Erfrecht - Les 1
Les 1: Testamenten → Brochure: Hoe regel ik mijn nalatenschap? / Stappenplan wilsbekwaamheid
- het verschil tussen wettelijk (= versterf) en testamentair erfrecht uitleggen aan cliënten;
- uitleggen wie op welk deel van de erfenis recht heeft;
- uitleggen wie een (levens)testament kan opstellen;
- adviseren welke onderdelen cliënten het beste in hun (levens)testament(en) zouden kunnen opnemen;
- uitleggen wat de functie is van een executeur-testamentair;
- een (levens)testament inschrijven in het Centraal Testamenten Register;
- een eenvoudig (levens)testament opstellen.
Begrippen
Nalatenschap = het vermogen, een geheel van goederen en schulden.
Erflater = overleden persoon.
Erfgenaam = degene op wie het vermogen overgaat.
Versterferfrecht = erfgenaam krachtens de wet.
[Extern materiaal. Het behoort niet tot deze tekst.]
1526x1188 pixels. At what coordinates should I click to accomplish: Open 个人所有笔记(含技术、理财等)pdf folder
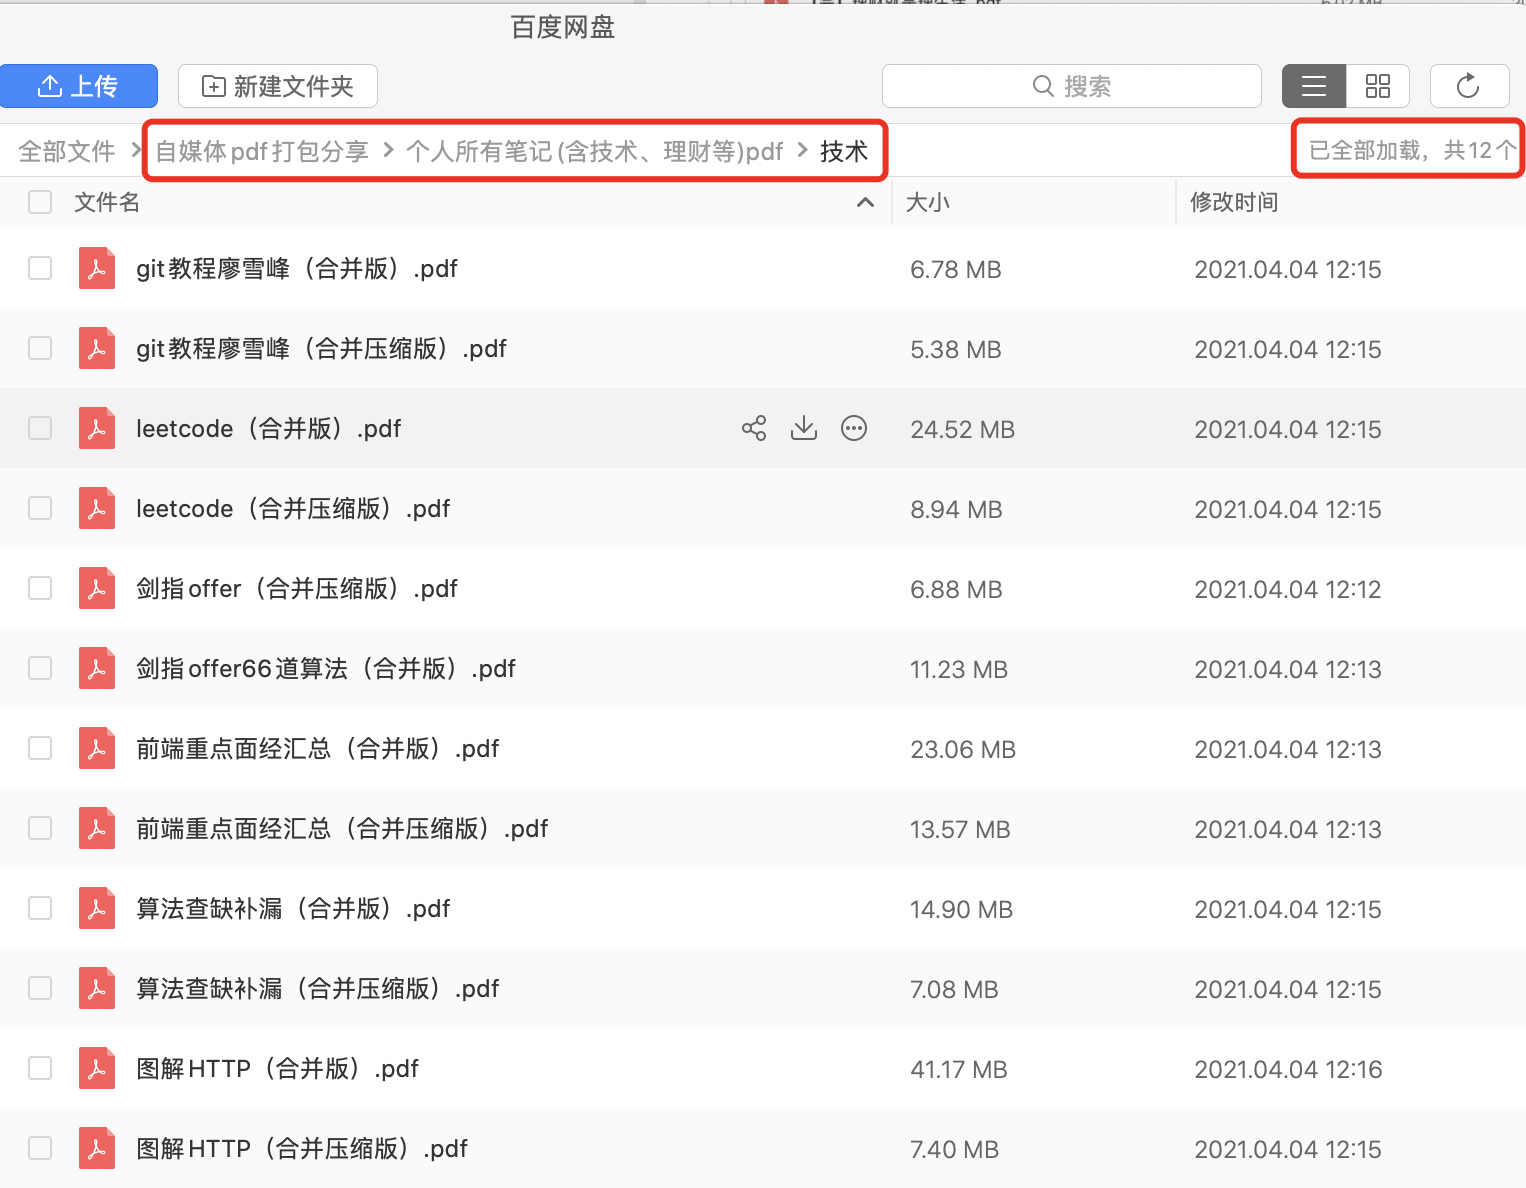[x=594, y=151]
Testamentair erfrecht = erfgenaam krachtens uiterste wilsbeschikking.
Legataris = degene aan wie het legaat (geldbedrag of object)wordt nagalaten, heeft een vordering op de
nalatenschap.
Legitimaris = heeft recht op een wettelijk erfdeel (legitieme portie), omdat hij of zij een kind is van de erflater.
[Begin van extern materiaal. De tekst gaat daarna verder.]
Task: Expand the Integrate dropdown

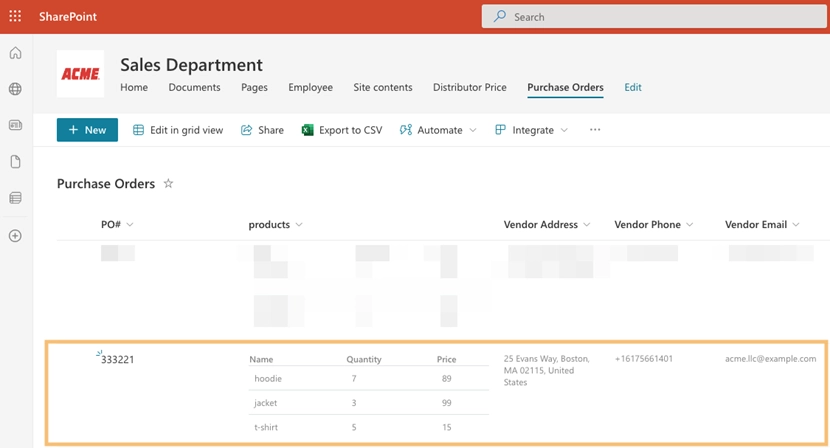Action: click(531, 130)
Lastplichtige: de erfgenaam of de legataris die de verplichting heeft uit hoofde van de last.
Erfgenamen verkrijgen onder:
- Algemene titel, art. 3:80 lid 2 BW: zij volgen de erflater op in zijn rechten en verplichtingen uitsluitend op
grond van het overlijden.
- Bijzondere titel, art. 3:80 lid 3 BW: door een legataris. Die heeft van de erflater een vorderingsrecht toegekend
gekregen jegens de gezamenlijke erfgenamen of een of meer bepaalde erfgenamen of legatarissen, art.
4:117 lid 1 en 2.
Voorwaarden voor erfopvolging (erfopvolging bij versterf en testamentair erfrecht)
1) De erflater moet zijn overleden;
2) De erfgenaam moet bestaan op het ogenblik dat de nalatenschap openvalt, art. 4:9 en 56 BW;
3) De erfgenaam moet niet onwaardig zijn om te erven, art. 4:3 BW. Onwaardigheid treedt van rechtswege in
(veroordeelde).
Indien er geen erfgenamen zijn worden de goederen van de nalatenschap door de Staat onder algemene titel
verkregen, art. 4:189 BW.
Wie zijn erfgenamen bij versterf?
Zij die tot de erflater in familierechtelijke betrekking stonden en de langstlevende, niet van tafel en bed gescheiden
echtgenoot (art. 4:10 lid 1 onder a en lid 3 BW). Met de langstlevende echtgenoot is gelijkgesteld de langstlevende
geregistreerde partner, art 4:8 BW.
Erfopvolging uit eigen hoofde of bij plaatsvervulling
Uit eigen hoofde: op grond van de plaats die hij zelf onder de bloedverwanten van de erflater inneemt.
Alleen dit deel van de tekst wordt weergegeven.